Extending on Kat’s words, there are significant gender dynamics in fundraising and philanthropy, starting with its origin, where women played a significant role. This leads to the current state, where 80% of fundraisers in development are women (18% are men, and 2% are a different gender).

Despite the majority of development professionals being women, there are still significant disparities and challenges. Women continue to be paid less than men. More men still are at higher levels of leadership. And anywhere from 25% to 76% of fundraisers have experienced sexual harassment and assault, and while it does happen to men, because of the demographics of our fundraising profession, women experience it more, and more likely from men.

Meanwhile, though women donors have been gaining in prominence, with 64% of donations being made by women, donor power is still significantly concentrated among men due to general societal distribution of wealth and privilege.

When examined through the lens of gender and patriarchy, many of our traditional philosophies and practices around fundraising are extremely problematic. Fundraisers, who are mostly women, are encouraged to cater to donors and funders, with the most powerful ones tending to be men. We use gross language like “dating your donors” or “courting donors.” We expect fundraisers, who are again mostly women, to endure horrible behaviors from donors, who again are often men, for the sake of meeting fundraising goals and sustaining programs and services, leading to sexual harassment and other serious problems.
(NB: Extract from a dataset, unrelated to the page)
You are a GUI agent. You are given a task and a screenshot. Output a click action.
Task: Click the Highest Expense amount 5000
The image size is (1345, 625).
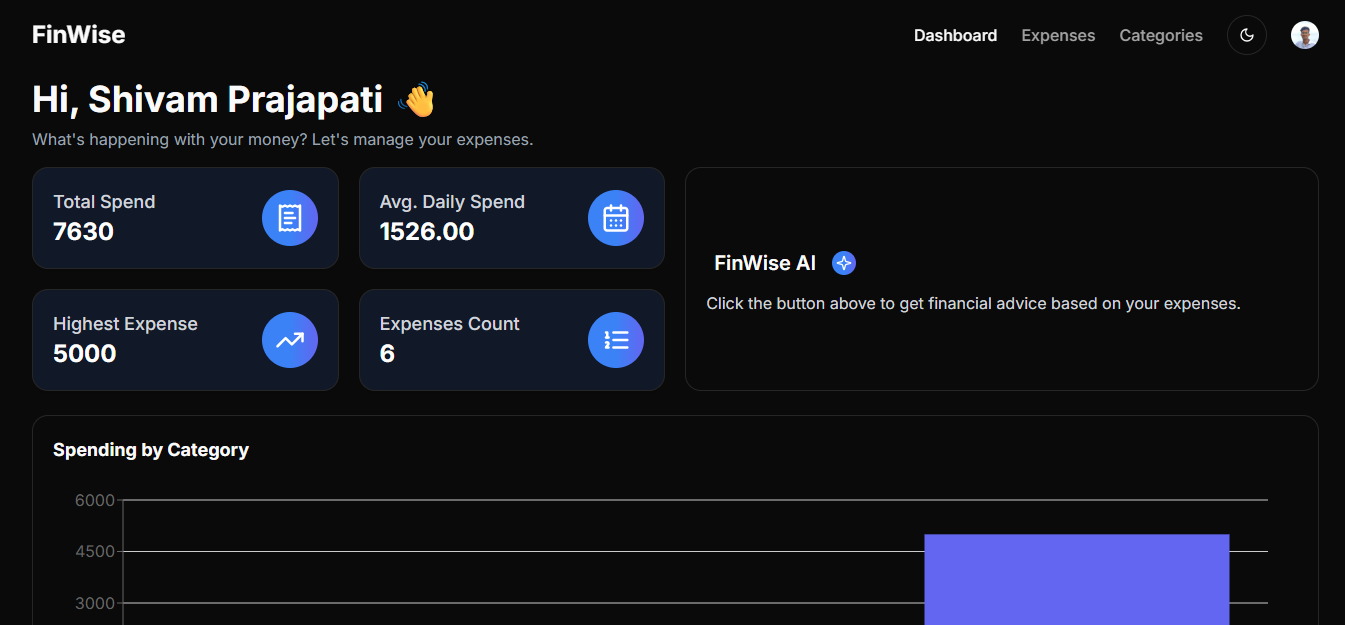pos(85,354)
Here are a few things we need to do as a sector:

Shift the narrative from gratitude to partnership: No more attitude of gratitude. No more “you can never thank someone too much.” No more “donors are heroes and none of our work would be possible without them” BS. I’m sure even donors are getting sick of it. We need to work with donors as partners, which means less sucking up, more honesty, more meaningful and sometimes more difficult and uncomfortable conversations, less inflating of donors’ egos, and more of a spirit of mutual gratitude. We don’t need any more rich dudes being told they’re heroes and saviors.
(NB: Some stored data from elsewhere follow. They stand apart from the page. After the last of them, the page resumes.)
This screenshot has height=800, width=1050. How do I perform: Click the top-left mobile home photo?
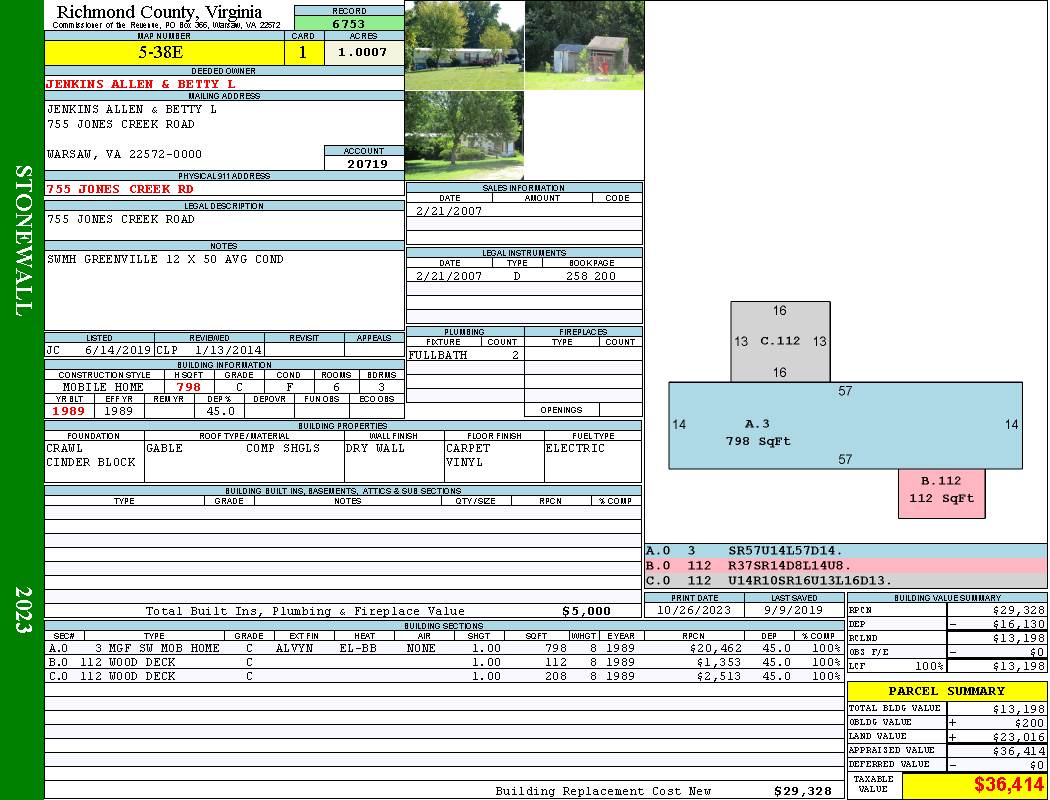pos(464,45)
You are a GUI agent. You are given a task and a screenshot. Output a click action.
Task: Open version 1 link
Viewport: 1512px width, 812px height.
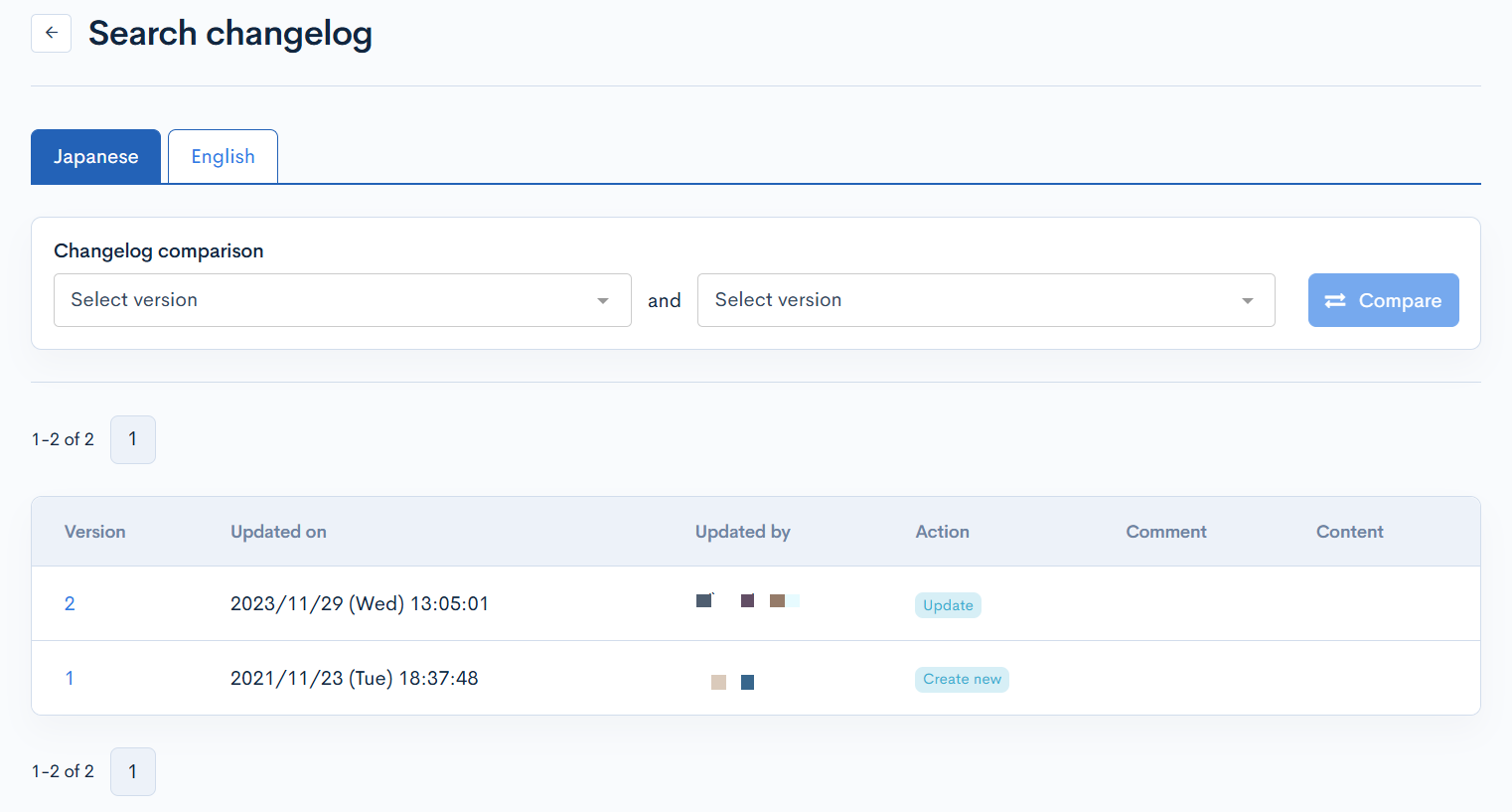click(x=70, y=678)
Assess and close salary and leadership gaps: Analyze existing wages to ensure there is no gender disparity in salaries on your fundraising team (and throughout the rest of the organization). Make plans to fix any gaps you identify. Do the same regarding leadership positions. Because of the smaller number of men in fundraising, there may be more of a bias towards them when promotions are being considered. Ensure you’re not falling into the trap of bypassing more qualified women candidates in favor of less qualified male fundraisers for leadership positions.

Address and prevent harassment: The endless stories of fundraisers being told to put up with donors who are abusive for the sake of donations should make us all feel ashamed. No gift is worth the safety and wellbeing of our team members. Policies should be in place to address donors who sexually abuse staff, volunteers, clients, or other donors. Donors should be aware at the onset that the organization will not tolerate that sort of behavior, no matter how much they give. I’m hearing more organizations are having donors sign codes of conduct; this is something we need to discuss and consider.

Change the language we use around fundraising: Seriously, we need to stop with the “dating” and “courting” donors malarkey. These terms and metaphors reinforce gender norms and power dynamics that exist in fundraising and in our sector in general. Let’s be more aware of when we’re using this type of language and replace these phrases and analogies with those that promote respect and partnership.

My analogy of “donor-centered fundraising” being like “husband-centered marriages” may seem silly, but it’s not far off when we consider the gender dynamics of the fundraising field and who are the fundraisers and who wield the most power and influence. Our traditional fundraising philosophies and practices often perpetuate heteronormative patriarchal norms, and it’s time we move beyond that.